ASIATODAY.ID, JAKARTA – Ketua Badan Kerja Sama Antar Parlemen (BKSAP) DPR RI mengecam keras kasus perbudakan yang dialami Anak Buah Kapal (ABK) Indonesia di Kapal Ikan China.
Protes disuarakan oleh politisi Partai Gerindra itu menyusul adanya satu lagi korban tewas ABK Indonesia di Kapal China, Lu Huang Yuan Yu 117.
“Sampai kapan perbudakan di Kapal China? Tak terdengar protes pemerintah Indonesia ke Republik Rakyat China (RRC),” tulis Fadli Zon diakun Twitter, Rabu (8/7/2020).
Diketahui, tim gabungan Polda Kepri, TNI AL, BIN Daerah Kepri, Bakamla, Bea Cukai dan KPLP memburu dan menangkap dua Kapal ikan China Lu Huang Yuan Yu 117 dan 118, di Traffic Separation Scheme (TSS) perbatasan Indonesia, Malaysia Pulau Rupat, tepatnya di Perairan Batu Cula, Selat Philip, Belakang Padang, Batam, Kepulauan Riau (Kepri), Rabu (8/7/2020).
Dari salah satu kapal China tersebut yakni Lu Huang Yuan Yu 117, ditemukan mayat seorang Anak Buah Kapal (ABK) warga Indonesia bernama Hasan Afriadi asal Lampung. Jenazah korban disimpan di dalam peti pendingin ikan atau freezer.
“Dari informasi awal yang kami terima, ada seorang Warga Negara Indonesia diduga dianiayai hingga meninggal dunia. Seperti pengalaman sebelumnya sebagian besar tenaga kerja kita yang bekerja di kapal ikan China itu diperlakukan secara tidak manusiawi,” kata Kapolda Kepri, Irjen Aris Budiman, dalam siaran persnya yang diterima di Jakarta, Rabu (8/7/2020)
Menurut Aris, para ABK Indonesia bekerja di kapal asing itu dokumennya sengaja dipalsukan. Dari kedua kapal tersebut, dugaan terjadinya penganiayaan terjadi di salah satu kapal.

..........

LANGKAH KERJA:
**a)** Sebutkan semua instansi dalam tim gabungan yang menangkap dua kapal ikan China menurut berita tentang ABK Indonesia di kapal ikan China di atas.
**b)** Teruskan berita tentang ABK Indonesia di kapal ikan China di atas, mulai setelah kalimat terakhirnya.
Materi di bawah ini diambil dari sumber yang berbeda.

DATA TERSIMPAN:
..........

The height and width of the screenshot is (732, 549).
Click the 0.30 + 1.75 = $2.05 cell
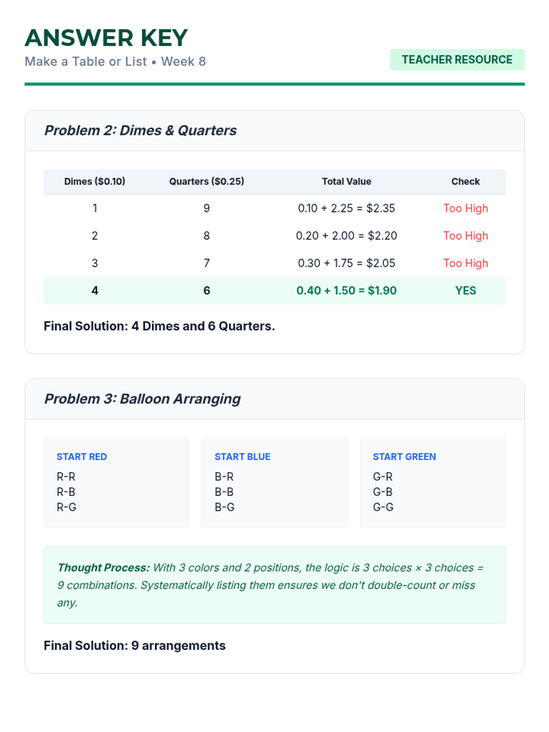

..........

HASIL BERURUTAN:
**a)** Polda Kepri, TNI AL, BIN Daerah Kepri, Bakamla, Bea Cukai, dan KPLP.

**b)**
“Kapal lainnya sebagai saksi yang mengetahui kejadian tersebut. Dan warga negara kita juga yang menyampaikan informasi bahwa di kapal tersebut ada mayat. Kuat dugaan kami bahwa yang bekerja di kapal tersebut merupakan korban trafficking yang dipekerjakan secara paksa di atas kapal ikan tersebut,” tegas Aris.
Ihwal tentang kejadian ini diterima Kapolda Kepri pagi tadi sekitar jam 06.00 WIB. Pihak Bakamla dan TNI lebih awal mengetahui informasi tersebut.
“Selanjutnya pada pukul 06.00 WIB itu juga saya perintahkan jajaran Direktorat Polisi Perairan dan Udara Polda Kepri untuk bergabung melakukan deteksi dan mencari kapal tersebut. Termasuk juga helikopter ikut bergabung melakukan pencarian melalui udara,” jelas Aris.
Dikatakan, tempat kejadian perkara (TKP) dugaan penganiayaan hingga menyebabkan meninggal dunia ini terjadi di wilayah yurisdiksi Indonesia sehingga kewenangan untuk melakukan tindakan hukum ada di aparat kepolisian termasuk juga di TNI AL dan Bakamla.
“Kapal ini kurang lebih sudah berlayar selama 7 bulan bertolak dari Singapura ke Argentina dan begitu melewati perairan Indonesia langsung dilakukan penyergapan dengan seluruh aparat yang ada di laut,” tandas Aris.
Selain mengungkap keberadaan mayat korban dan ABK Indonesia lainnya, di kapal China tersebut terdapat banyak ABK Filipina.
Aris mengatakan, ada sekitar 10 WNI diatas kapal yang mengalami penyiksaan.
“Selain warga negara Indonesia, ada juga 15 WNA Filipina yang mengalami nasib sama. Dimana mereka juga mengalami penyiksaan di Kapal China tersebut,” kata Aris.
Saat ini, kedua kapal tersebut telah diamankan di dermaga Mako Lanal Batam.
Sejauh ini, seluruh ABK telah diamankan, termasuk kru kapal untuk penyelidikan lebih lanjut. (ATN)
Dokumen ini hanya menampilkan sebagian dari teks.